The ancient Babylonians used sharpened weapons such as sickle swords, socketed axes, spears, and the Egyptian-derived bladed mace, as well as clubs and staffs, and projectiles flung from war slings. The Babylonians were a Bronze Age people, so the bladed weapons they used were made of a softer metal than later civilization's iron and steel. This made them less effective in battle than iron and iron-alloy based weapons, as iron is harder and harder blades can take a sharper point.
At the time, though, bronze was top-of-the-line technology, and the Babylonians were so good at empire building that later armies modeled their weapons after Babylonian designs.
They did not possess bows; neither the long bow nor the cross bow have been found at excavations. Enemies such as the Akkadians did possess bows, so this weapon was not unknown to the Babylonian state. Babylonian warfare relied upon armored foot soldiers, instead of massive projectile fire or charging horsemen.

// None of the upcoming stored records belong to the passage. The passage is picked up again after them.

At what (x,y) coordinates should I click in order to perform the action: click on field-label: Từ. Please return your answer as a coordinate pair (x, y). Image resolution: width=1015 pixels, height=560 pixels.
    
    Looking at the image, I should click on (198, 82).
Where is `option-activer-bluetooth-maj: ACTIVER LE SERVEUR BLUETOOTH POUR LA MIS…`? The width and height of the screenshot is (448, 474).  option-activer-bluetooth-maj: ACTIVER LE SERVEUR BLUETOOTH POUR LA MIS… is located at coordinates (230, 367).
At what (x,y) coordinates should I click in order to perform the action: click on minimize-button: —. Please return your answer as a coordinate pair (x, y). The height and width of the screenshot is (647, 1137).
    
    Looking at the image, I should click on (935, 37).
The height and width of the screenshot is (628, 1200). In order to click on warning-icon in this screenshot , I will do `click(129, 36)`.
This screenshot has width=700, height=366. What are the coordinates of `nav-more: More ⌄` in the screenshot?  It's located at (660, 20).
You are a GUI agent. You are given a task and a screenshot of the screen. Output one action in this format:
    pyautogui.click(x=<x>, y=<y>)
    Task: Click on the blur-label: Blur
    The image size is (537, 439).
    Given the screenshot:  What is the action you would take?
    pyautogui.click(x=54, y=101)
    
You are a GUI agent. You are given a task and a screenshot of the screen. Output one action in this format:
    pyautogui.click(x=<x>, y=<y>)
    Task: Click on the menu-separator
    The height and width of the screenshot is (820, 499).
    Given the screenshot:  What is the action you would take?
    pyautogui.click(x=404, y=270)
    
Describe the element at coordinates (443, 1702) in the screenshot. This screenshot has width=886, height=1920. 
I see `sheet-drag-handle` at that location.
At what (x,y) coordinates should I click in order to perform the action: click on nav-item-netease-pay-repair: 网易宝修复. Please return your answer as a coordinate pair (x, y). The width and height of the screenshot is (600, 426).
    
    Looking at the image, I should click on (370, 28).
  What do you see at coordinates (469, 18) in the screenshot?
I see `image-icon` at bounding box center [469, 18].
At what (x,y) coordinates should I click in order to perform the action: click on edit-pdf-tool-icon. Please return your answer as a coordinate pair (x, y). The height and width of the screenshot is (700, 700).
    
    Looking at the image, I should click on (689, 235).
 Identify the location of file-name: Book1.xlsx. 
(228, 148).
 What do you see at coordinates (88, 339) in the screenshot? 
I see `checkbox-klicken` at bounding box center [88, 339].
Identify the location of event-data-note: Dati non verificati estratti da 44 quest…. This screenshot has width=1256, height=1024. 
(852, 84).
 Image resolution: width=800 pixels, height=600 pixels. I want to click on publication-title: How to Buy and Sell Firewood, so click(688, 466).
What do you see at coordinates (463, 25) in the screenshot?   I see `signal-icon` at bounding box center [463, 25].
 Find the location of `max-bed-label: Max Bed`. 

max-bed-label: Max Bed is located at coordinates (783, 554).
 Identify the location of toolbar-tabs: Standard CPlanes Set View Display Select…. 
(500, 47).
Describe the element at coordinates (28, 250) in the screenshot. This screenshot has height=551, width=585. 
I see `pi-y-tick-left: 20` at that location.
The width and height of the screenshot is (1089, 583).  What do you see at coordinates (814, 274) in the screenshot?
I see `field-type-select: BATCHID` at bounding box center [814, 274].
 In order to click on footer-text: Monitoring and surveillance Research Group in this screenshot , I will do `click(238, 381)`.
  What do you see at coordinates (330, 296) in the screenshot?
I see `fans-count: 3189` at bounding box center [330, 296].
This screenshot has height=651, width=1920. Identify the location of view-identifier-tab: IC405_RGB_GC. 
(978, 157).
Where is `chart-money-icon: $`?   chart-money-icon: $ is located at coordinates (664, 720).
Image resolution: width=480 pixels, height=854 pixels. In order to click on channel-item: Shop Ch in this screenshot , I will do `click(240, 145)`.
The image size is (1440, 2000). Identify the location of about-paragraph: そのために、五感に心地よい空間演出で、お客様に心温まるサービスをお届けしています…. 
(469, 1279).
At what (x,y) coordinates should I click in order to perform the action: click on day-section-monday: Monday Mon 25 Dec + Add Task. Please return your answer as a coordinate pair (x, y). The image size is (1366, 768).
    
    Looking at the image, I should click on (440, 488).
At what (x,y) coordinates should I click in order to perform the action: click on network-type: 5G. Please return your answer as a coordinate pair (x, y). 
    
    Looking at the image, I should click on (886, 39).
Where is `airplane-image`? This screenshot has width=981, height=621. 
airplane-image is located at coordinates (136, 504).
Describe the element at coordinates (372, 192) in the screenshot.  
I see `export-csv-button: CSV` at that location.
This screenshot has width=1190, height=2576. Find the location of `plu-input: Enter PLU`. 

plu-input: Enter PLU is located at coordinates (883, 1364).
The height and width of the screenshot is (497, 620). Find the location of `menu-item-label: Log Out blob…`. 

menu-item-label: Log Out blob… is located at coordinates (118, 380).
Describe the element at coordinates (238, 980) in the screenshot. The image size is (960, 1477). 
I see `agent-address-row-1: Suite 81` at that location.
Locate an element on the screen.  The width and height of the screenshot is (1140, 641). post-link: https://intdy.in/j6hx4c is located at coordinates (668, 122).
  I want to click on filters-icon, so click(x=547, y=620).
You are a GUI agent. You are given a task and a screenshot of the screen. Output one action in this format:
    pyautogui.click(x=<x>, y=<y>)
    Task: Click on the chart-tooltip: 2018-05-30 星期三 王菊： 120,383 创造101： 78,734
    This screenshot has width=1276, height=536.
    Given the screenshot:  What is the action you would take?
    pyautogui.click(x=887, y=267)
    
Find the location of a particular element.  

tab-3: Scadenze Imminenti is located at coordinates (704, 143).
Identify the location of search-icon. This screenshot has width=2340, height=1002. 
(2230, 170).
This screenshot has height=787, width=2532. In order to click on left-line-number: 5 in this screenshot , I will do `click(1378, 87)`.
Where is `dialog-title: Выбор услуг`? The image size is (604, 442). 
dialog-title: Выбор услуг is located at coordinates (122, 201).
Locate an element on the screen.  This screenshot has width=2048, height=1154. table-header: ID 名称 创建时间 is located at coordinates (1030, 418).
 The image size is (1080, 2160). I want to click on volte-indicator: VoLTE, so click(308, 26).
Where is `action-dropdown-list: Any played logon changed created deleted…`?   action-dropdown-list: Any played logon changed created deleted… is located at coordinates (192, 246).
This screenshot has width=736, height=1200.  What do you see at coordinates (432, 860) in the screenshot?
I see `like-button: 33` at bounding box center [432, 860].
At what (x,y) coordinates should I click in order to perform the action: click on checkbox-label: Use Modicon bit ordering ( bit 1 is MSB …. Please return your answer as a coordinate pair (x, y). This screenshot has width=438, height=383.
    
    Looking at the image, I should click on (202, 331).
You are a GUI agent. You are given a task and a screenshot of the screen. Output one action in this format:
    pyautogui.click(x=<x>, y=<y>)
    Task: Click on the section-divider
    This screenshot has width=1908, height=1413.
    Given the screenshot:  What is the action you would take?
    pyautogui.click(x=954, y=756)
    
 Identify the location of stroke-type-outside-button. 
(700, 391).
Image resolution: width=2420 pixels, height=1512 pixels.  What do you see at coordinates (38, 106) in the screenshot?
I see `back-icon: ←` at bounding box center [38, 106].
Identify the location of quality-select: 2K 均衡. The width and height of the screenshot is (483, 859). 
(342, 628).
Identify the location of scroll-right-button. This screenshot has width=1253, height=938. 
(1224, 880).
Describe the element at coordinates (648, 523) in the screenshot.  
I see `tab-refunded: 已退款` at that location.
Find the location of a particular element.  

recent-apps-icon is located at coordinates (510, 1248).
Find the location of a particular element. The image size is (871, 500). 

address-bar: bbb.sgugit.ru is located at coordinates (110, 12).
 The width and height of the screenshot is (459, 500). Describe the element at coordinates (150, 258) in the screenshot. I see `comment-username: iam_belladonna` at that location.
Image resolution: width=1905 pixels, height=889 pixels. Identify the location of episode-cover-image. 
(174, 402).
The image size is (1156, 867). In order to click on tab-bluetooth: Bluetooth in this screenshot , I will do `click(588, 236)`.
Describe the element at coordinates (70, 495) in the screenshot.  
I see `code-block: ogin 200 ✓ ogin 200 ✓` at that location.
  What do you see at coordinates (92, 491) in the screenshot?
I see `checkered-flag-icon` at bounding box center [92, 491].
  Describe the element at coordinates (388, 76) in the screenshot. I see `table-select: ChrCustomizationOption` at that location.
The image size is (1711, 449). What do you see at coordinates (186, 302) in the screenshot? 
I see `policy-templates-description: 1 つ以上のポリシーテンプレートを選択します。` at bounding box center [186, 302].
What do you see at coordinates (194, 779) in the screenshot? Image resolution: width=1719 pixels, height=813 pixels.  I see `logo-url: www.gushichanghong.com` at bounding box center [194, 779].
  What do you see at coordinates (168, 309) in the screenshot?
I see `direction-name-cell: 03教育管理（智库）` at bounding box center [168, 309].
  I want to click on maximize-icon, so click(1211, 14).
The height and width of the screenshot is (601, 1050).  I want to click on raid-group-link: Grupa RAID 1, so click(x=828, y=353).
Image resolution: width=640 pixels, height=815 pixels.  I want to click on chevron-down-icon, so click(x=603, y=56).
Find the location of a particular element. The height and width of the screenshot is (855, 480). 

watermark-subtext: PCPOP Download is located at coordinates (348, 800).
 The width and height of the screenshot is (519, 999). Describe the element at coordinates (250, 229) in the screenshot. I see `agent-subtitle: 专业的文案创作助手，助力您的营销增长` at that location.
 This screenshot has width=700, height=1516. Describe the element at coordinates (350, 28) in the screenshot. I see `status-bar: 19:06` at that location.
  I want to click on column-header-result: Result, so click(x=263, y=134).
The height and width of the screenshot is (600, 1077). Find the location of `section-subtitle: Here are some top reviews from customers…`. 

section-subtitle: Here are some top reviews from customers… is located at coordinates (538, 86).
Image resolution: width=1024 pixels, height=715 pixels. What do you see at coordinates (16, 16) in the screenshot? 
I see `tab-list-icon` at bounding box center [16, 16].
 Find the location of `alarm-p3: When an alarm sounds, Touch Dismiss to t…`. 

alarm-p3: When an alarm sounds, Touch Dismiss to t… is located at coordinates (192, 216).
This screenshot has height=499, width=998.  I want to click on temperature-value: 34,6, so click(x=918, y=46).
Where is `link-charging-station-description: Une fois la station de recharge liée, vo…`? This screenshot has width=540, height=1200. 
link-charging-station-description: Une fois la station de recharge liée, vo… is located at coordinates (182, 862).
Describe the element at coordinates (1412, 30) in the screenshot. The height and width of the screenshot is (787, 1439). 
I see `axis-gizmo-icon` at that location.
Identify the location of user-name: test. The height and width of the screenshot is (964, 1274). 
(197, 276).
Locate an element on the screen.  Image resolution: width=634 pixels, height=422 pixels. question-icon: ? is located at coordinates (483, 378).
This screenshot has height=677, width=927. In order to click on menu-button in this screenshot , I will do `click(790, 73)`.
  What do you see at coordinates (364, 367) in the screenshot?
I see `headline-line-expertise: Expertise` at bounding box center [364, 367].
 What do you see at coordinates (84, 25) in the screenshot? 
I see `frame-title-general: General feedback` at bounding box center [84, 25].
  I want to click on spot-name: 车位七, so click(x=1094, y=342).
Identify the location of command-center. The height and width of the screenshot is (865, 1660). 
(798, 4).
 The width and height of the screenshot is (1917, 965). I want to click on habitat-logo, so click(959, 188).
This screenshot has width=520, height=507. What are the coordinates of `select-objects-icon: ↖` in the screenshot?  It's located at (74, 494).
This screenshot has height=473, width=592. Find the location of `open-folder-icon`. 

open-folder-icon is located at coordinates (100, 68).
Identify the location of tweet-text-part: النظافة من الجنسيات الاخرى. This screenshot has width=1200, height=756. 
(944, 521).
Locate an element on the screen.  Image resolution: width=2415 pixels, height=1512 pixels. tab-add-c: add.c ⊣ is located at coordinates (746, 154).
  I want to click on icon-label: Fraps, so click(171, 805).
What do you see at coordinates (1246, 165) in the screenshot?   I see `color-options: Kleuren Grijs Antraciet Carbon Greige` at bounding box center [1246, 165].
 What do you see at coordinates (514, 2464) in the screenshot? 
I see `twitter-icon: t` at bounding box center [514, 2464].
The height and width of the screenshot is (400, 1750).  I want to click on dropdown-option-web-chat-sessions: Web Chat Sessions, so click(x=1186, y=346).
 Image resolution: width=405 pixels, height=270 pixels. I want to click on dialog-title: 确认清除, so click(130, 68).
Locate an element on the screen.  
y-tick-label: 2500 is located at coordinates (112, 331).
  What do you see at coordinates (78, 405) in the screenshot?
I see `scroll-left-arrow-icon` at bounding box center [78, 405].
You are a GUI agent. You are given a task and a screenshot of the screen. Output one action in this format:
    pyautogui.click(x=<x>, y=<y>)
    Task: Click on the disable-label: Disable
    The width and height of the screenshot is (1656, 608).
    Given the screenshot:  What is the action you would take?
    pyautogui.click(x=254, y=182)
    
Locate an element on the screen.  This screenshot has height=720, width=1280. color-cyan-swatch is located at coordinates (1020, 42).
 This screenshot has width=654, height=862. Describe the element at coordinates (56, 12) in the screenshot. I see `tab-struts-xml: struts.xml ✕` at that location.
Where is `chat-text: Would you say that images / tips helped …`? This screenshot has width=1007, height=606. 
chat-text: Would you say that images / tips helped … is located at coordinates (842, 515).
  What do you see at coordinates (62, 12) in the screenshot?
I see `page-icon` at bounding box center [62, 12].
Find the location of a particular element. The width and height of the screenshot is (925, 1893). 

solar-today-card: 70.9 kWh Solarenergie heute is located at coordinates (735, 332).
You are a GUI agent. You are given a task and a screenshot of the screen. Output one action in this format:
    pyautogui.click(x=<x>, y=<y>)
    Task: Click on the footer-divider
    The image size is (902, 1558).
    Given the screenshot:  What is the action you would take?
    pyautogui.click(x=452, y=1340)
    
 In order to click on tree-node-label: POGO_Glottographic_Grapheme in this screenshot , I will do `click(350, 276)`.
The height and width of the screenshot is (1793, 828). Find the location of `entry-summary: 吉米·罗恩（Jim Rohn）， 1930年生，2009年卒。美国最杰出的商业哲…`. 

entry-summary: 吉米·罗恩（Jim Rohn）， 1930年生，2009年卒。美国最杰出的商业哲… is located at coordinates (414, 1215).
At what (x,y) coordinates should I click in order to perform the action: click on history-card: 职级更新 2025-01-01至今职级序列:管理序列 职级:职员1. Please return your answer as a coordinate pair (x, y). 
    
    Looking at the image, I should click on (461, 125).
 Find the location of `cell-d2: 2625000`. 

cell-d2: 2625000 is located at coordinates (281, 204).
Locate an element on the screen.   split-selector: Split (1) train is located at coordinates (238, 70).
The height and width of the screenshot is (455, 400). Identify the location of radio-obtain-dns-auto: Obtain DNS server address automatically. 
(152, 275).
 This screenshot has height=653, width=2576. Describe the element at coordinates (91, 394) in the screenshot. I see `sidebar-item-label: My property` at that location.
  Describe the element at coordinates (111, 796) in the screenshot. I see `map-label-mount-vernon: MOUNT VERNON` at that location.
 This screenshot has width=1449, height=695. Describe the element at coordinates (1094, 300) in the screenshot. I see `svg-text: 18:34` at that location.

Babylonian armor was constructed out of heavy leather studded with copper and bronze. They wore breastplates made of bronze because the top of the torso is a large target and contains vital organs that need extra protection. Helmets were made out of copper to reduce weight on the head and increase comfort during battle. Fighting on foot requires a combination of heavy protection and mobility, and this was an area where the Babylonians decided to trade off defense for agility.